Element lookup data
⁂
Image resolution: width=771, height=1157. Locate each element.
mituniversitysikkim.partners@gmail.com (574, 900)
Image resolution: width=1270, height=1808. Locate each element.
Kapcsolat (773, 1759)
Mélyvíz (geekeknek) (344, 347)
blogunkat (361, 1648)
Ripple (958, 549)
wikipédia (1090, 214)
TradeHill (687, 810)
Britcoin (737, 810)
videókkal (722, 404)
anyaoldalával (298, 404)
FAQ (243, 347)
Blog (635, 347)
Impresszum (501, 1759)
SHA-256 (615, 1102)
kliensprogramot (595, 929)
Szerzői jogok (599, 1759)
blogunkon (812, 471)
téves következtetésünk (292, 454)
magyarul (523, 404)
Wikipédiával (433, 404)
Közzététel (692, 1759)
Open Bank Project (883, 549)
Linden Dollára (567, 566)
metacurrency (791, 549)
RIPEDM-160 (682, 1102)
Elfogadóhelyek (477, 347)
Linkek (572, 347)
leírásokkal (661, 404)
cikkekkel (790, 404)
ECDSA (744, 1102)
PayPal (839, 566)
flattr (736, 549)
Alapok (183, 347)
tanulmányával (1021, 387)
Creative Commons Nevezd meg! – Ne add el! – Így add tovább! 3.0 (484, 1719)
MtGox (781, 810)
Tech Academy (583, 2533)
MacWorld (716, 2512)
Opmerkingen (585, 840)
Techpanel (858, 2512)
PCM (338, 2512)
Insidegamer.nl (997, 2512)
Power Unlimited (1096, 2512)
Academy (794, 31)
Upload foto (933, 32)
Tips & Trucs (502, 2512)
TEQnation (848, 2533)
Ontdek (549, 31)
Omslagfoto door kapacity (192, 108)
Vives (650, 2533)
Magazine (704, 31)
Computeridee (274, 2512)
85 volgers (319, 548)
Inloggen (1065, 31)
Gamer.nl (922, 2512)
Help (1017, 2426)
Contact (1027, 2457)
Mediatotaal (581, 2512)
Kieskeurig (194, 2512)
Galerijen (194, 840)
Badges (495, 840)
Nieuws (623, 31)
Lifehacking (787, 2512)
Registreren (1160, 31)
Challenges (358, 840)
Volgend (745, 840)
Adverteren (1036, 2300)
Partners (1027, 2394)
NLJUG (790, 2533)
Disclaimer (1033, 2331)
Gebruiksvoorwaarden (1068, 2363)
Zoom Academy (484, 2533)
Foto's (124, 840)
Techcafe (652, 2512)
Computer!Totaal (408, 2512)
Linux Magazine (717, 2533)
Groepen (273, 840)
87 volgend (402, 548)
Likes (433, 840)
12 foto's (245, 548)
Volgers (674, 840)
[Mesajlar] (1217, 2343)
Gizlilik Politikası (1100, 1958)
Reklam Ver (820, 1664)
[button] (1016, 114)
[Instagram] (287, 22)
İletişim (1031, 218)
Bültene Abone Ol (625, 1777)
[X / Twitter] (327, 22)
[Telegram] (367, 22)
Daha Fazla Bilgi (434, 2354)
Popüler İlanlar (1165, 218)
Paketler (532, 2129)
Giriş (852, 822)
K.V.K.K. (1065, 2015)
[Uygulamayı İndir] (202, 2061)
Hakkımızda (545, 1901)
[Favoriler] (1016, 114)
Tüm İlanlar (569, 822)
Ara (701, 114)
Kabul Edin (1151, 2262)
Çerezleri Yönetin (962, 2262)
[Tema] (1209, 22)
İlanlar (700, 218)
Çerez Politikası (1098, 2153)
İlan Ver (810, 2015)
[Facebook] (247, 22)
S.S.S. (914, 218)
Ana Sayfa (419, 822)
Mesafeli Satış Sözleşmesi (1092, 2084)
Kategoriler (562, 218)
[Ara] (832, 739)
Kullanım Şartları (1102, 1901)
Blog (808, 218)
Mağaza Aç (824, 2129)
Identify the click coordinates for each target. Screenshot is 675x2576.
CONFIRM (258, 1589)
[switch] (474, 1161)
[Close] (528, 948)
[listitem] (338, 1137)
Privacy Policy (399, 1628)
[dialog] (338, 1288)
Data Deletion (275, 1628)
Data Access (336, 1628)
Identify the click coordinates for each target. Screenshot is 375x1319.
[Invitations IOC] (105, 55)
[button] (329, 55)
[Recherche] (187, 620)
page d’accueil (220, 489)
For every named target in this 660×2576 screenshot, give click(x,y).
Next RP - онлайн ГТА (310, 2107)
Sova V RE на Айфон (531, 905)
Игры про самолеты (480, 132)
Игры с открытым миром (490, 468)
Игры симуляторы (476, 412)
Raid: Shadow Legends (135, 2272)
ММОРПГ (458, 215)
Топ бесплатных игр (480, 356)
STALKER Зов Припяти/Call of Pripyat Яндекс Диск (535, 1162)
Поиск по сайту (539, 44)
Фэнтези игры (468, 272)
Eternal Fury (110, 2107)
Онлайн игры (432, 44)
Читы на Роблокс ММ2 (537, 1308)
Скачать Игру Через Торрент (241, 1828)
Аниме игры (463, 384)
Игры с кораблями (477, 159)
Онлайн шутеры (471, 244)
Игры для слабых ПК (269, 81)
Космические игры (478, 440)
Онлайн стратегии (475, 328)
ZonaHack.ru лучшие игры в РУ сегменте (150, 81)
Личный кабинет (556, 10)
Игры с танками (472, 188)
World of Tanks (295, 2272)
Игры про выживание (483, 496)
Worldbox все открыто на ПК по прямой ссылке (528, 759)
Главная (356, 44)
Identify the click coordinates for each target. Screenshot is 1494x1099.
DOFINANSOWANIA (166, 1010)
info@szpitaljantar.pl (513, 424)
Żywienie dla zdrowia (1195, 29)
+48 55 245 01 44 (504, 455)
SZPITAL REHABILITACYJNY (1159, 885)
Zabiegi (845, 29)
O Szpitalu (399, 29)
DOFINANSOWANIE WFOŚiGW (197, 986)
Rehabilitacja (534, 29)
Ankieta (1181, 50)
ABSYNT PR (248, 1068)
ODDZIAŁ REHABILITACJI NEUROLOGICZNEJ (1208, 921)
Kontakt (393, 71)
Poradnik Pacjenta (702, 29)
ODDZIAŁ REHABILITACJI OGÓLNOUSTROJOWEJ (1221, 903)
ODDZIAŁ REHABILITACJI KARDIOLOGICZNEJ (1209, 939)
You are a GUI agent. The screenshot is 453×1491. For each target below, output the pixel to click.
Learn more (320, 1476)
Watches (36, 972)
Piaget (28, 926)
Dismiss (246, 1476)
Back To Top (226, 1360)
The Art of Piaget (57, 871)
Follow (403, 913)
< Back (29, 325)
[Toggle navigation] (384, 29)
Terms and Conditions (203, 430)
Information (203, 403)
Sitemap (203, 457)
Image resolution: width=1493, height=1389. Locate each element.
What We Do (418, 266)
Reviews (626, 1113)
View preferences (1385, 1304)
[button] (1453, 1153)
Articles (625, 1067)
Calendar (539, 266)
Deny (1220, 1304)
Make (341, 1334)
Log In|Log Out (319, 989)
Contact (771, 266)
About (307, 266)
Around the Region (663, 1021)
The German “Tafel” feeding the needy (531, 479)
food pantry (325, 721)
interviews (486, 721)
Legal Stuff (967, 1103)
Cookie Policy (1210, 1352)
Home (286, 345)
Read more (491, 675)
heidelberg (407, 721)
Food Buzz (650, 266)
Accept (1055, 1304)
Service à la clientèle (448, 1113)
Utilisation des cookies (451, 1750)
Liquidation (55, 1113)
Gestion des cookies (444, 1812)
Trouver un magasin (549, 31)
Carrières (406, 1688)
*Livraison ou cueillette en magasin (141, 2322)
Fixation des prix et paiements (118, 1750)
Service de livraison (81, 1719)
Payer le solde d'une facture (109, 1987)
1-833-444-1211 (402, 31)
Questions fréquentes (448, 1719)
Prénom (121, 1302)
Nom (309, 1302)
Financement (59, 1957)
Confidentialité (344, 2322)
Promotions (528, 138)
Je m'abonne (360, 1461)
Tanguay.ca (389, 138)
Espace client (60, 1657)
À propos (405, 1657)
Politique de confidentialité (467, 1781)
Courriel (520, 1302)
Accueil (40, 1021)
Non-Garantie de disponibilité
⁂
Rename "Techcafe" to "Tech Cafe" in the part of the data that opens with the line containing "Gamer.nl (922, 2512)" and closes with the line containing "Linux Magazine (717, 2533)", leaving everything else unchanged. Return only those lines.

> [Solution to the problem]:
Gamer.nl (922, 2512)
Help (1017, 2426)
Contact (1027, 2457)
Mediatotaal (581, 2512)
Kieskeurig (194, 2512)
Galerijen (194, 840)
Badges (495, 840)
Nieuws (623, 31)
Lifehacking (787, 2512)
Registreren (1160, 31)
Challenges (358, 840)
Volgend (745, 840)
Adverteren (1036, 2300)
Partners (1027, 2394)
NLJUG (790, 2533)
Disclaimer (1033, 2331)
Gebruiksvoorwaarden (1068, 2363)
Zoom Academy (484, 2533)
Foto's (124, 840)
Tech Cafe (652, 2512)
Computer!Totaal (408, 2512)
Linux Magazine (717, 2533)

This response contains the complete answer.